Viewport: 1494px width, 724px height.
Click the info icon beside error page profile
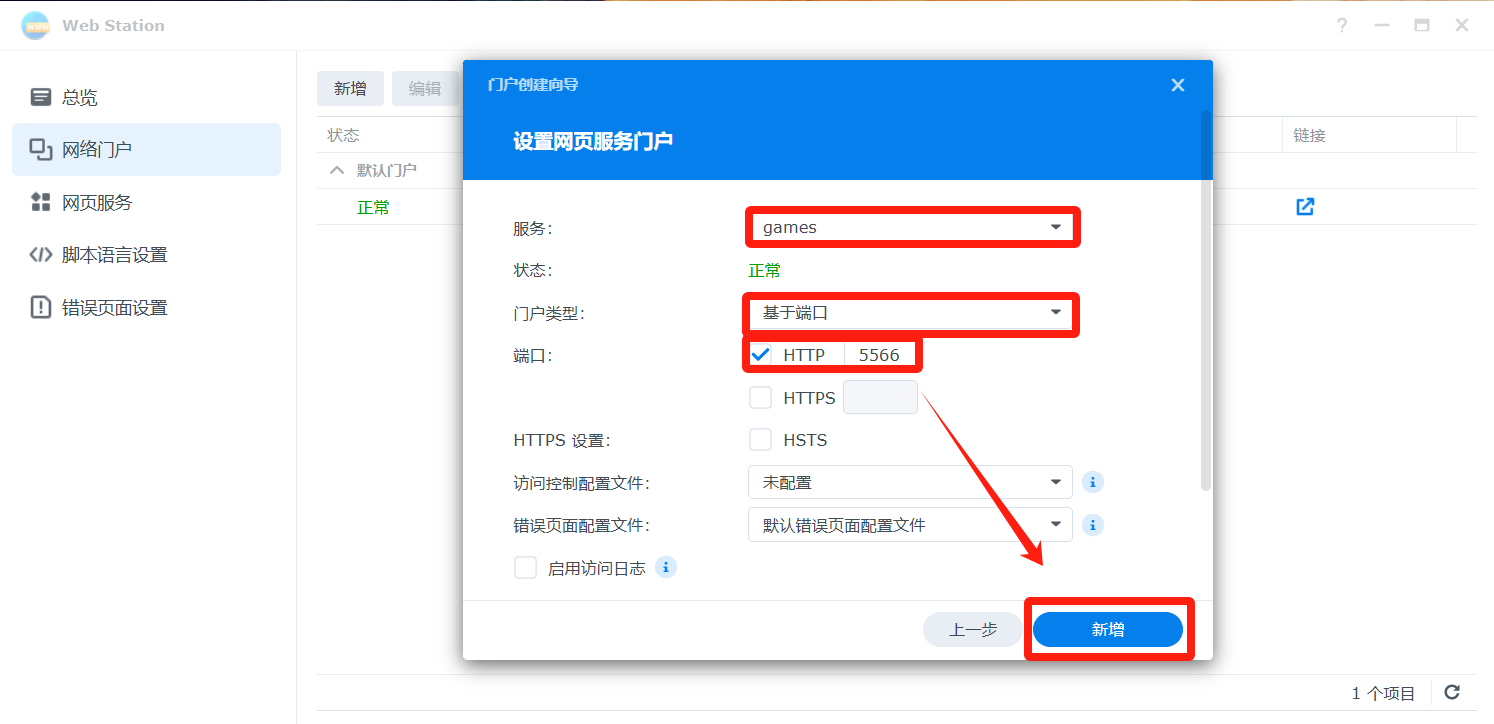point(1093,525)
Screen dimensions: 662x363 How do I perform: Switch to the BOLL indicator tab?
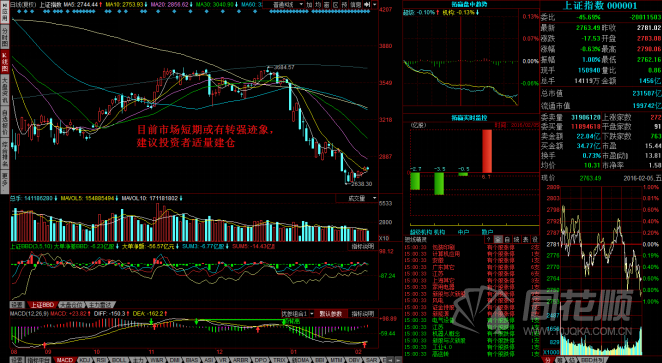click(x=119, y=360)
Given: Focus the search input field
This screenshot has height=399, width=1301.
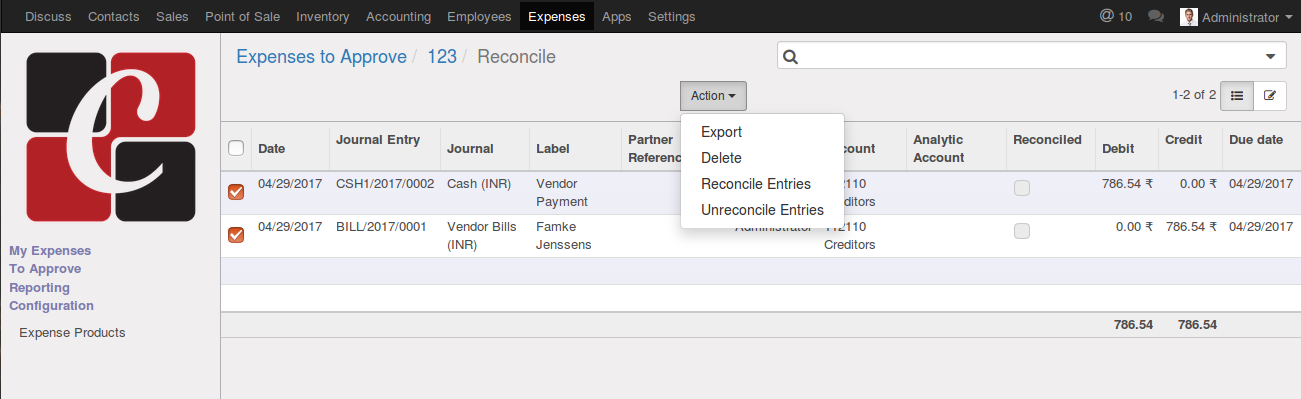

------------------------------------------------------------

Only the pictures are to be dropped; return everything else in the listing exactly.

Viewport: 1494px width, 724px height.
Click the info icon beside error page profile
point(1093,525)
Screen dimensions: 662x363 How do I perform: Switch to the BOLL indicator tab?
click(x=119, y=360)
Given: Focus the search input field
This screenshot has height=399, width=1301.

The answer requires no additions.